I switched beds, and the one I am using now is seriously comfortable. Don't need an alarm these days - if I kip through till six it is a personal triumph. Out to High Elms GC (my previous club until I found one five minutes away rather than fifty) for their Seniors' competition. I played respectably, no more. One of my playing companions felt the need for munchies and had taken a bite from his survival ration sandwich. Then he had to putt, and while his back was turned a carrion crow stole it. Very amusing.
People say that old farts forget, but I had a trip down memory lane with Peter B. I was the junior partner in our fourball pair in a Vets Kent Cup knock-out match about five years ago. We were three down with three to play; we won the last three and went to the 19th for a sudden death playoff. The opposition panicked and yours truly won it with a delicate chip to six inches. Some things you never forget.

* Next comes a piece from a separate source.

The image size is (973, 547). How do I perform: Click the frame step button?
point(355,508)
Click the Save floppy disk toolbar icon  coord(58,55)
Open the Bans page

It seems that London has been chosen to do the Olympics. I can't understand why that is supposed to be a Good Thing, unless it's a "Blair did it" bit of propaganda. Can we afford it? Vast amounts of money will be poured into the pockets of contractors. There will be endless "last-minute" panics lasting for years. Gordon Brown will be pissed off because he will (I hope) regard it as a huge waste of money. The ridiculous British media will present it as one in the eye for the ghastly Chirac. Still, I don't plan that far ahead, so I won't get cross about it.
Pop music crit. I was led to believe that Coldplay was the greatest band in the universe. So I bought their new album and had a listen last night. Talk about tedious. You can't tell one track from another, and it is heavily over-produced. The singer croons amiably enough, then when he runs out of ideas he goes into falsetto. Jack White has more creativity in his little finger. OK?

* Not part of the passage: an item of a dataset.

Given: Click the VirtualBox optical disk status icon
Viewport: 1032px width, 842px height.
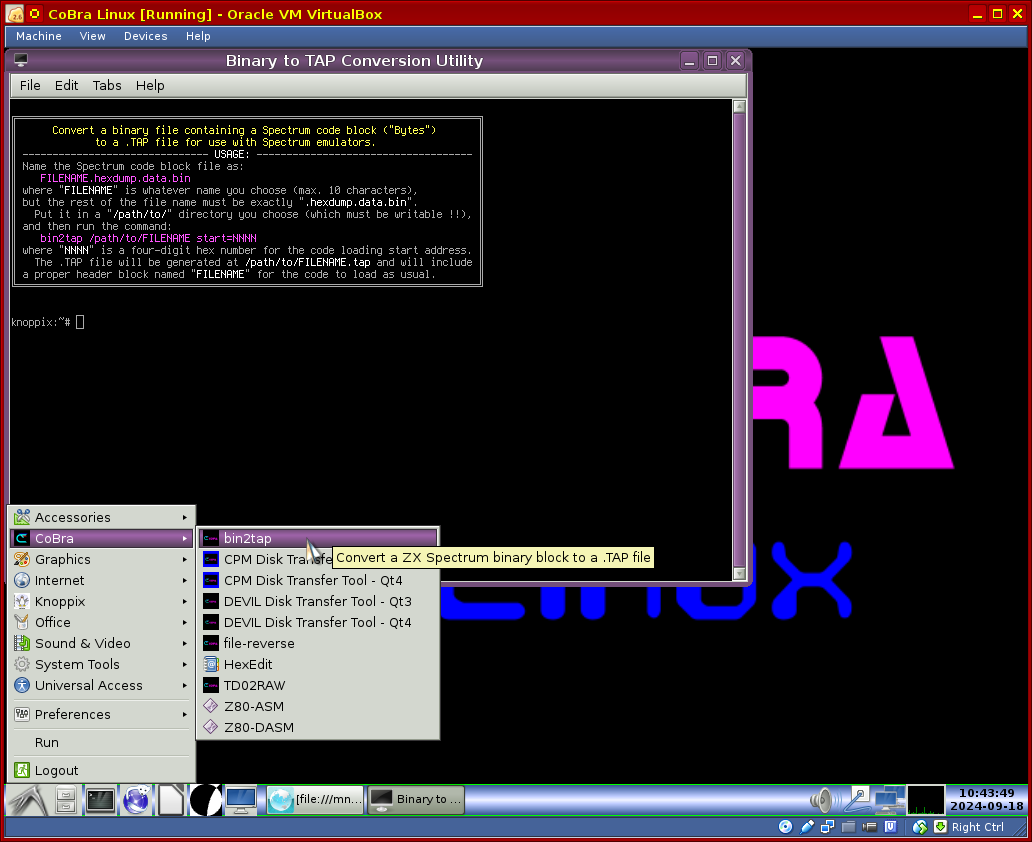Looking at the screenshot, I should click(785, 827).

I wrote to the Guardian today. Their readers' sort of jokes letters has responded to an article about Swiss army knives being confiscated on flights. Some bloke says it happened to him in 1987. Poof! It happened to me in 1973, flying from Nassau to New York. Beat that, your Guardianistas!
I'm down to pasta and salad tonight. Just like thirty million Italians, so that's all right.
cadlam

Oh dear guess Coldplay did not make the ipod then, sorry if your ears suffered in any way.